(Beginning of EXTRACT PROVIDED)

Death Sentence


Certificate: 18
Running time: 105 mins
Director: James Wan
Starring: Kevin Bacon, Kelly Preston, John Goodman, Aisha Taylor
Genre: Action, Thriller
Country: USA

When Nick Hume (Bacon) witnesses the death of his son in a gas station robbery gone wrong his life is shattered.  The only thing more traumatic that the act is witnessing his son’s killer being sentenced to three years.  Stunned, hurt and angry Hume (a previously quiet Executive) decides that enough is enough and that if the law will not dispense the justice that’s required then he will.

The vigilante/vengeance film is a real double edged sword as they are by definition one of the most enjoyable and thrilling sub genres out there but at the same time suffer from a lot of genre expectations and adherence to a narrative structure that ultimately lets down the audience who have seen it all before.  With the fact that the novel was penned by Brian Garland (writer of Death Wish) there was always the compounded risk that this, more than any other vigilante film, will be compared to the Charles Bronson classic.

James Wan’s body of work is one filled with hits and spills and though credit must be given to him for writing and directing Saw, which was without doubt the first genuinely challenging horror film to come out of Hollywood in years he is dually responsible in no small way for it’s five sequels.  There’s little argument however that when it comes to being almost confrontational with violence he is remarkably good at presenting the detail without feeling like it has ventured into the realm of torture porn.  What he delivers, as director, in Death Sentence is a wonderfully restraint and unpolished product that doesn’t feel like Hollywood.  The use of the camera is excellent, the way in which it stalks some of the performers, always peaking through or around objects and the use of chiaroscuro lighting creates a claustrophobia that has become his trademark.  Yet there’s something raw, it has imperfections and that’s part of it’s beauty.  The perfect example is when Hume shaves his head after getting out of hospital only to have missed a couple of strands of hair which isn’t much but gives the film a little something extra, a little blemish to ground it in a more realistic world and in turn make the violence hit home that little bit harder.  The violent sequences are genuinely refreshing as they don’t feel choreographed, animalistic certainly, raw definitely but not staged which is a real skill.  Wan clearly has an understanding of ‘the real’ and has stitched it into aspects of the film wonderfully.

Kevin Bacon (as Nick Hume) plays it so smart.  Where other actors have beefed up or trimmed down for roles of this nature, knowing the expected physicality of the role and wanting to look good in it Bacon has understood the character.  This is not a chiselled and tanned man, he’s white collar and grieving and if anything the skinny and unprofessional edginess to his character makes him even more intimidating in the role.  He’s not coming after you because he knows he can beat you, he’s coming after you because of instinct and rage and he is much more dangerous than you can imagine.  Bacon is one of those actors (like Kiefer Sutherland) who knows the difference between the “good” character and the “bad” character isn’t how you play it but is which side of the fence you’re on.  The character believes he’s in the right and whether you disagree will affect how you see them.  It’s a wonderful way to approach a character as it places the moral decisions with regards to their actions in the mind of the audience to be answered or not but allows for discussion.  This is, ultimately, the biggest strength of the vigilante sub genre as it always poses the unspoken question “what would you do?”.  The supporting cast all chip in with solid performance, Kelly Preston (who always has a question mark over her performances) is strong as Nick’s wife, John Goodman (as Bones) gives his stock white Supremist performance which is chilling regardless of how many times you have seen it and Aisha Taylor (as the chasing Detective) serves her purpose.

(End of EXTRACT PROVIDED)

• _PROBLEMS TO WORK ON_:
1) Answer these questions from the Death Sentence review:
(a) What running time does it list for the film?
(b) Who penned the novel the film is based on?
(c) What character does John Goodman play?
2) Please print the part of the Death Sentence review starting at "The vigilante/vengeance film" and ending at "Charles Bronson classic.".
The stored dataset items after this are separate from the Death Sentence review.

(Beginning of DATA RECORDS)

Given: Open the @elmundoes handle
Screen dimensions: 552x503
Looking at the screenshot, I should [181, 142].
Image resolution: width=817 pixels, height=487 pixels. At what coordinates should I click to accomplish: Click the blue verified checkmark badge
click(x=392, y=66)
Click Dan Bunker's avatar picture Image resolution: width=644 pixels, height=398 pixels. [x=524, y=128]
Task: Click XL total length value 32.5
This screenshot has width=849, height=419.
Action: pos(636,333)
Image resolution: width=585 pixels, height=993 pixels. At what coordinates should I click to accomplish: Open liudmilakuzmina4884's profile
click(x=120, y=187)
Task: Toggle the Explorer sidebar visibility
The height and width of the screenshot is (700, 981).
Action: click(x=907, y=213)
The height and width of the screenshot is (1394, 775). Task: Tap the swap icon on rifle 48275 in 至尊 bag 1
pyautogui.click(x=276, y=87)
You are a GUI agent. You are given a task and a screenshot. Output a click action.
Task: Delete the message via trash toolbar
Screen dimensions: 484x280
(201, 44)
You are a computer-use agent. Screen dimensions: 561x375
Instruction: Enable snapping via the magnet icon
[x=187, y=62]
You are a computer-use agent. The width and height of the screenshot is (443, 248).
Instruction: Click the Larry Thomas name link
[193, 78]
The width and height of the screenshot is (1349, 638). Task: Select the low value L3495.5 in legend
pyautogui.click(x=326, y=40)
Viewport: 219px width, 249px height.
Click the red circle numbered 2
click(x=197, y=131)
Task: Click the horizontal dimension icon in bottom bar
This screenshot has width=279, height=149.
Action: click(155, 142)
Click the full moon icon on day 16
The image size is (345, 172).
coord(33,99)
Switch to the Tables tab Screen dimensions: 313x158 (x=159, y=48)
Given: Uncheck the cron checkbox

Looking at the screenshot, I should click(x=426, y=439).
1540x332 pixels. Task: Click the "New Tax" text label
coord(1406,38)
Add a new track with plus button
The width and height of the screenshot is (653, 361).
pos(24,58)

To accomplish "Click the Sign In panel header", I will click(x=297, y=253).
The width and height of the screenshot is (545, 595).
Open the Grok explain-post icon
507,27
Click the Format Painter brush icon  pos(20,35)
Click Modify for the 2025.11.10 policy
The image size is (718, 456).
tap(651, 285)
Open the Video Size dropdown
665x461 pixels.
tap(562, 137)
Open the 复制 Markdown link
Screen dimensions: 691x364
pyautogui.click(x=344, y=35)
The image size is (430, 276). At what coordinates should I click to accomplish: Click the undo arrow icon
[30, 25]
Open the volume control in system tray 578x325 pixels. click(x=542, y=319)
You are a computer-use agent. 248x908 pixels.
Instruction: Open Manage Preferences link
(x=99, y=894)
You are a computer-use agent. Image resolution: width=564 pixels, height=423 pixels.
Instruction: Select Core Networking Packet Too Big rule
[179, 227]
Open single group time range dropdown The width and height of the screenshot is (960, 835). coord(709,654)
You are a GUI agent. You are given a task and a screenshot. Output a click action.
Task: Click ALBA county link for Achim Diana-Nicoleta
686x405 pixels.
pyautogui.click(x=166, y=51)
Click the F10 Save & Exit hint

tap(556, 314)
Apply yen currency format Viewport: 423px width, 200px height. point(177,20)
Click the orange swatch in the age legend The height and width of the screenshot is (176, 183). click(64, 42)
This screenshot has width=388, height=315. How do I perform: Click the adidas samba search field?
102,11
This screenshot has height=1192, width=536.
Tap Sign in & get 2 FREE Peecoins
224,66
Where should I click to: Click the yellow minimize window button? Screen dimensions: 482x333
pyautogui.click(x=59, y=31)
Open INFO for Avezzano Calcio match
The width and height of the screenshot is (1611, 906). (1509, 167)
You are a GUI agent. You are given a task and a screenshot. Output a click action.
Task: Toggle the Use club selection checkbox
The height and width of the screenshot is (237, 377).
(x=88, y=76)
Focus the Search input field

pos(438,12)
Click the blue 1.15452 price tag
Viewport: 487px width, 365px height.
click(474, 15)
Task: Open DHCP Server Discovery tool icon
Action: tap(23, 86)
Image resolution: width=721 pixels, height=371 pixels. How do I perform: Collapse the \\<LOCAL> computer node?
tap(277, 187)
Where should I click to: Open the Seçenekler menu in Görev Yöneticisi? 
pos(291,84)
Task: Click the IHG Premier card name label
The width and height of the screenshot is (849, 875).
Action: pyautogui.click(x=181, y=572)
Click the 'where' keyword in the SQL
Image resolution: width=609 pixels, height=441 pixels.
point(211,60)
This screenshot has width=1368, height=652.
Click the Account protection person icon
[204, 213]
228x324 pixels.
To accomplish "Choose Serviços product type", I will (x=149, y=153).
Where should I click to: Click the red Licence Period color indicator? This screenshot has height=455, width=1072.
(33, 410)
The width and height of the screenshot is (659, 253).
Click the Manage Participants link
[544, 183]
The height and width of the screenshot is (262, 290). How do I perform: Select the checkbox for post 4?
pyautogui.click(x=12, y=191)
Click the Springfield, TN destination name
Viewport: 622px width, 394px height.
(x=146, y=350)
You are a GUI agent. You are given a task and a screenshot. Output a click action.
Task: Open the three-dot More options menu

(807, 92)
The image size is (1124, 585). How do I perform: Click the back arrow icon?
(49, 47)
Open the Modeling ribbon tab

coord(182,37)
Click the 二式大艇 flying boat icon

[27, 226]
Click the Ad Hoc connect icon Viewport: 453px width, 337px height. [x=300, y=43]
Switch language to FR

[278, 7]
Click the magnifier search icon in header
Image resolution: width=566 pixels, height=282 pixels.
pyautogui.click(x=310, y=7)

(End of DATA RECORDS)

• _SOLUTION SET_:
1)
(a) 105 mins
(b) Brian Garland
(c) Bones

2)
The vigilante/vengeance film is a real double edged sword as they are by definition one of the most enjoyable and thrilling sub genres out there but at the same time suffer from a lot of genre expectations and adherence to a narrative structure that ultimately lets down the audience who have seen it all before.  With the fact that the novel was penned by Brian Garland (writer of Death Wish) there was always the compounded risk that this, more than any other vigilante film, will be compared to the Charles Bronson classic.